Reclaim will only schedule events if it can find available time on your calendar. Reclaim doesn't touch or modify any events that it didn't create. In addition to looking at free time on your schedule, Reclaim will also consider your Scheduling Hours when scheduling events to ensure that events don't get created at weird hours.

Time Policies

Habits, Tasks, and Smart 1:1s all have their own distinct "time policies" that determine how events get scheduled. For example, Habits and Smart 1:1s have a set of time windows and days where they can be scheduled. Tasks have due dates and "earliest scheduling dates" that will only allow the task events to be scheduled during certain periods of time.

Reclaim will follow these rules and consider them when blocking time, and will automatically update events if you change them for a Habit, Task, or Smart 1:1.

How Reclaim reschedules your events

Reclaim evaluates your schedule every time it detects a change, and responds in real time (usually in 15 seconds or less) when changes occur that impact your Reclaim-scheduled events.

Unless an event is locked, it will automatically reschedule within a few seconds of being overbooked. For example, if you have a Habit called "Walk the Dog" at 3pm, and you block time over that event for a meeting, the Habit event will automatically reschedule to the next best time if there is time available that day.

Note that Reclaim won't consider an event you're invited to as an "overbooking" unless you RSVP "Yes" or "Maybe" to it. For example, if a Habit is interrupted by an invite to a meeting at the same time, the Habit won't move until you RSVP Yes or Maybe.

How to take back control from Reclaim

Reclaim was designed to give you the best of both worlds between automation and control over your events.

In addition to being able to intelligently and automatically reschedule your Reclaim events via our Planner, Google Calendar Add-on, or Slack integration, you can literally just move events that were created by Reclaim on your calendar directly and Reclaim will automatically lock the event to a) allow the change and b) prevent it from moving again.

Additionally, you can delete events from the past that Reclaim thinks you did, and Reclaim will automatically reschedule them.
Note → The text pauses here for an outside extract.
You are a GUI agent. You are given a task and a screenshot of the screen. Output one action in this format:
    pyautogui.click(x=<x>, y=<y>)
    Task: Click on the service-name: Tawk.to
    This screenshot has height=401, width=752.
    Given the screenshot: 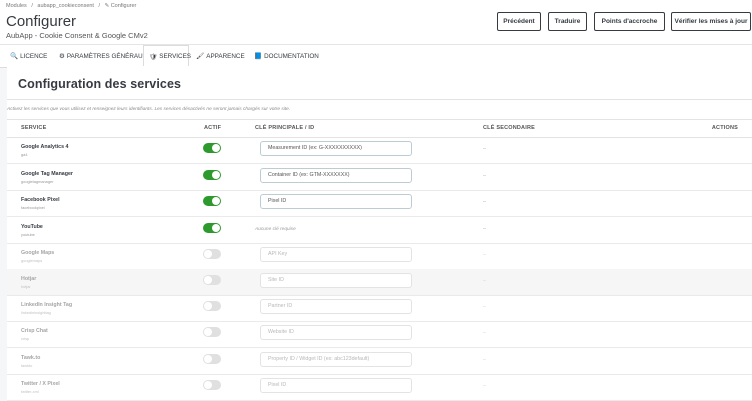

For example, if you didn't complete a Task event earlier in the day, simply delete it from Google Calendar and Reclaim will reschedule it to the next best time.

In general, you can work with Reclaim-created events the way you would any other event. It should feel natural to RSVP "No" to a Smart 1:1 and have it auto-reschedule, delete an event from the past and have it auto-reschedule, or move an event to another time have it lock in place.